Message  Vanyel le 2012-04-01, 22:12

Elle sentait vaguement qu'on la bougeait pour essayer de la caler sur d’innocents coussins qui verraient leur durée de vie drastiquement réduite étant donné leur utilisation.

Varden avait dû lâcher sa main, et ses doigts se crispaient spasmodiquement sur le drap du lit. Se calmer en essayant de respirer profondément aurait pu être une bonne idée, mais ses pensées étaient un peu trop accaparées par l'enfant pour que cela lui effleure vraiment l'esprit.

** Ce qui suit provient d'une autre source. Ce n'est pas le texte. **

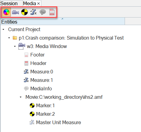
Task: Close the Media tab
Action: [x=39, y=4]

"pousser" oui oui, c'est bien joli, c'est facile à dire, à faire c'est une toute autre paire de manche. Elle se demandait si leur enfant n'était pas en train de réfléchir à deux fois finalement avant de décider de vraiment venir au monde.

Combien de temps s'était écoulé, elle n'en avait aucune idée. Elle n'aurait su dire si la lumière avait baissé, elle se sentait de plus en plus fatiguée. Elle continuait tant bien que mal à essayer de donner naissance sur les draps devenus carmins mais ses efforts perdaient peu à peu en intensité, son regard se faisait flou. Si elle pouvait simplement dormir pour reprendre quelques forces...

Les voix ne l'atteignait presque plus, elle se sentait sombrer. Ce n'était pas le moment, elle voulait le voir, ce petit être tant attendu. Dans un sursaut de volonté, elle se concentra une dernière fois ... et eu l'impression soudaine d'un intense déchirement.

Le cri du nouveau né filtra au travers de ses sens embrumés. Elle chercha le visage de Varden avec un faible sourire... étrange tout ce rouge devant ses yeux et qui teintait sa vision... le rouge ne lui allait pas du tout, c'était le bleu sa couleur fut sa dernière pensée avant de sombrer dans le noir de l'inconscience, bercée par les cris de leur fille.